Friday's USDA Hogs and Pigs Report is a bit bearish on hog prices for late 2013 and into 2014. That's because the breeding herd came in larger than traders generally expected. Traders might construe the report as a bit friendly to the front months. That's because the market hog inventory came in a bit smaller than traders expected. Put those two together and one could conclude some gilts that had been intended for the packing plant ended up in the breeding herd.
USDA surveyed producers for the report on or about June 1. Prices surged in June. Through mid-week, the pork cutout was up 17% for the month of June, even though it slipped a bit toward week's end. Traders will now be attempting to assess whether June's dramatic hog price surge enticed producers to divert even more gilts that had been aimed at the packing plant to the breeding herd.
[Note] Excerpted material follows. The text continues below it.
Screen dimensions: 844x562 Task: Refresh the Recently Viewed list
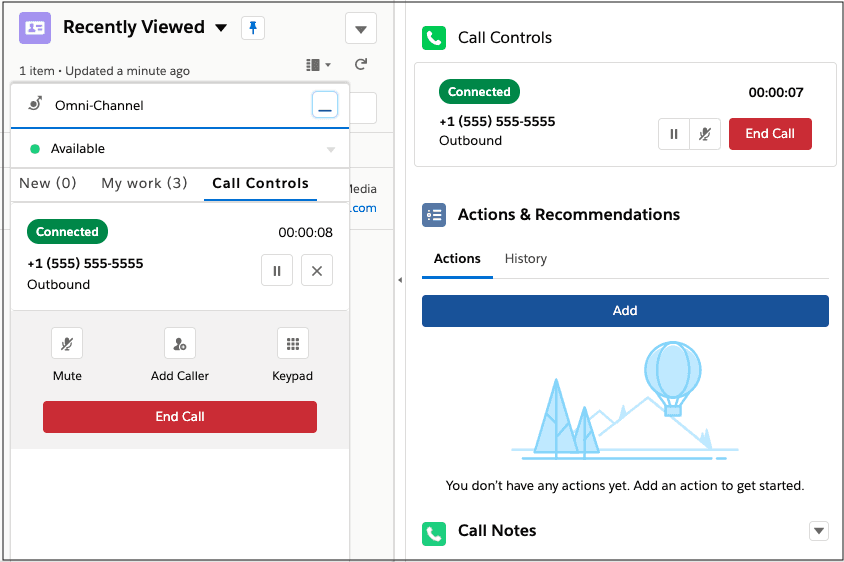(x=361, y=65)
Crop reports generate more expansion incentive. Friday's USDA crop reports are generally bearish on new-crop corn and soybeans. That should reverse some of the extended hog losses due to high feed costs that have persisted since last summer. Lower feed costs point to better livestock margins. Expectations of better margins give pork producers more incentive to up production. More production typically pressures prices.
Expectations of lower feed costs are friendly to feeder cattle. Lower feed costs leave cattle feeders with more of the fed steer's value that they can pay for feeders. Just like with hogs, lower feed costs are generally bearish on fed cattle because producers will eventually up production. That will take a long time in terms of the beef cow herd. Pork producers need not fear a surge in competing beef supplies before deep in 2015.
Broilers are a different matter. Poultry producers also see lower feed costs coming. Their short turn around cycle means broilers can ramp up production rapidly.
Looking at the numbers. Despite expansion occurring a bit more rapidly than traders generally expected swine producers have generally held the line on herd growth. USDA estimated:
* June 1 all hog and pig inventory at 66.647 million head, or 99.98% of a year ago vs. the average trade guess of 100.6%.
* June 1 breeding herd inventory 5.882 million head, or 100.3% of a year ago vs. the average trade guess of 99.9% of a year ago.
* Market hog inventory 60.765 million head, or 99.94% of a year ago vs. the average trade guess of 100.7% of a year ago.
* March-May farrowings at 2.931 million head, or 97.95% of a year ago vs. the average trade guess of 99.1% of a year earlier.
* June-August farrowing intentions at 2.925 million head, or 99.9% of a year ago vs. the average trade guess of 99.9% of last year.
September-November farrowing plans at 2.917 million head, or 101.0% of a year ago vs. the average trade guess of 100.5% of last year.
The far out farrowing intentions appear to be rising a bit more than the trade expected. Add a 1% rise in pigs per litter, a bit heavier hog weights and 2014's second half pork supply could be approaching up 2%.